Pollution in the City hit the top “black” alert as the latest figures showed tiny killer toxins in London’s air still claiming more than 3,000 lives a year.
A spike of particulate pollution reached a “very high” in Upper Thames Street yesterday, a 10/10 level which has previously been recorded just three times in the capital in the last two years.
People in the area should have reduced physical exercise, particularly outdoors and especially if experiencing symptoms such as a cough or sore throat, according to Government guidelines.
Scientists at King’s College London predicted this pollution would reach 9/10 in the busy street in the City today, which is “high”.
It was also forecast to hit 7/10 in Cromwell Road, in Kensington and Chelsea, also a “high”.
Anti-pollution campaigners seized on the figures to demand better public warnings from City Hall and Public Health England about filthy air.
“For goodness sake @PHE_London @MayorofLondon What does it take to get you to issue an #airpollution alert? Bodies?” tweeted Simon Birkett, director of Clean Air in London.
The City of London Corporation urged people to use its “City Air” app which gives alerts and routes to avoid pollution blackspots.
Meanwhile, latest PHE figures show the rate of fatalities attributable to PM2.5 particles rising in 30 out of 33 boroughs, having previously steadied in London and even declined.
Westminster now has the worst record for this pollution which scientists say is particularly dangerous as the particles are so small they can get deep into lungs and the bloodstream.
Frank Kelly, professor of environmental health at King’s College London, said the lack of any “substantial” decrease in deaths attributable to PM2.5 highlighted that “considerable more ambition” will be needed by the incoming mayor to address “this pressing public health issue”.
PM2.5 pollution is significantly blamed on diesel engines, coal-burning power stations, agriculture and shipping, with a large proportion in the capital blown in from outside, including from the Continent.
PHE previously put the death toll attributable to human-made PM2.5 pollution in London at the equivalent of 3,389 a year, based on 2010 figures, with Kensington & Chelsea the worst area.
The death rate associated then with PM2.5 was 7.2 for 1,000 people passing away, which declined to 6.6 in 2012 but nudged up to 6.7 in 2013, the most recent figures, equivalent to more than 3,000 deaths.

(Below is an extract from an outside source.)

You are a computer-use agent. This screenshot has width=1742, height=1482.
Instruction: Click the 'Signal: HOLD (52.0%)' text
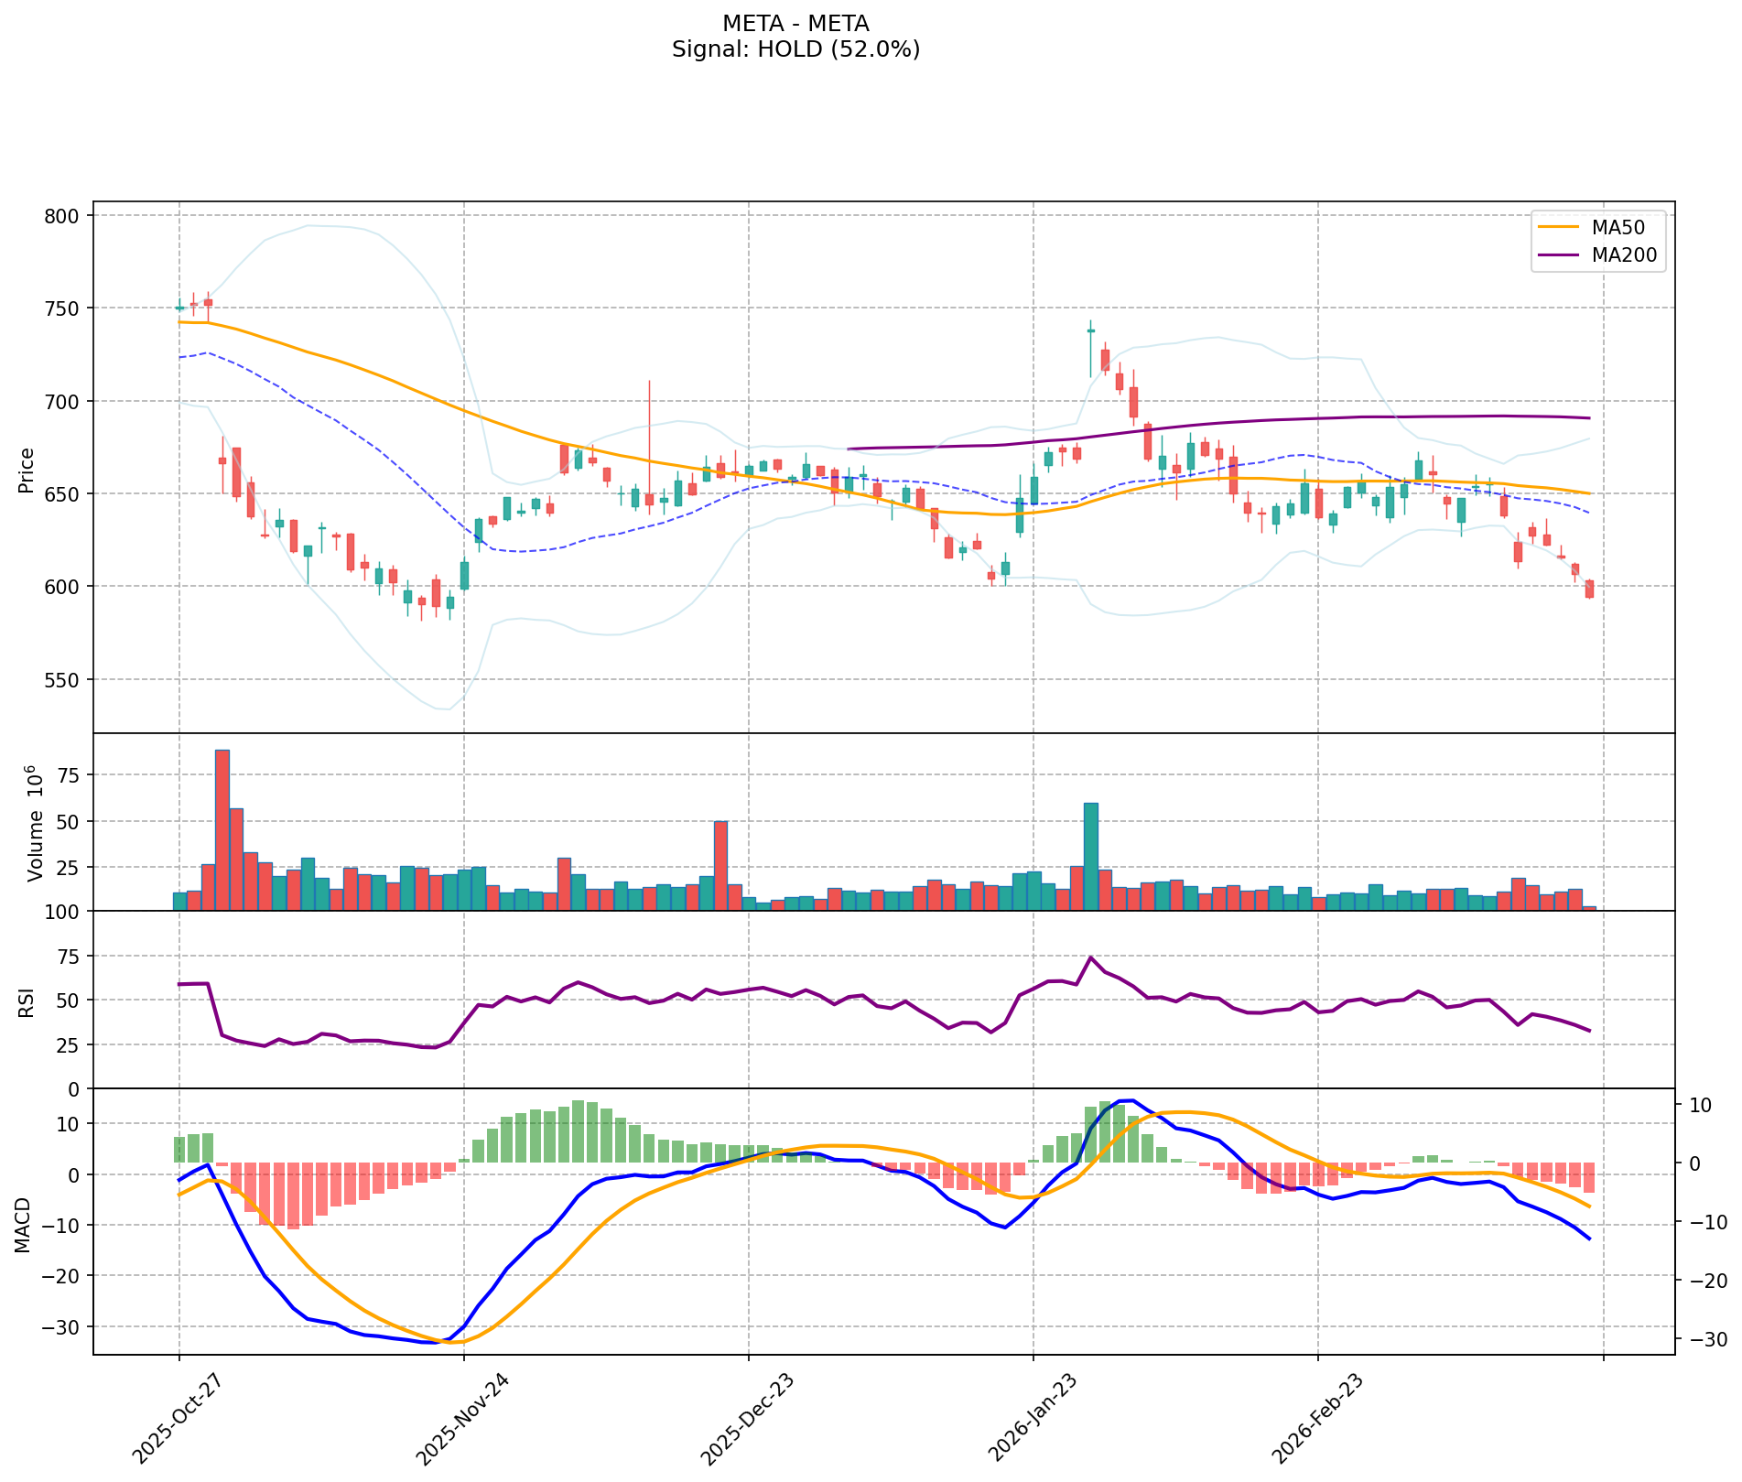[795, 49]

Eleven boroughs saw a rise of 0.2, including several leafy suburbs in south London.
They were Bromley, Croydon, Ealing, Hounslow, Kensington & Chelsea, Lambeth, Merton, Richmond, Sutton, Wansworth and Westminster which now has a rate of 7.9.
City Hall stressed air quality was improving, described the lastest PHE figures as “historic” but said they showed the need for more “bold measures” on top of those already introduced by the Mayor which include cleaning up the bus and taxi fleet.
“Our more recent measurements of particulate matter have shown the greatest improvements by busy roads where people are most exposed to pollution,” added a spokeswoman.
Nearly half of the health effects from air pollution are caused by toxins from outside London, including 75 per cent of cardiovascular hospital admissions associated with PM2.5, according to a report published by the Mayor.
Public Health England said it was “too early to read a trend because individual years are likely to fluctuate due to changes in weather conditions”.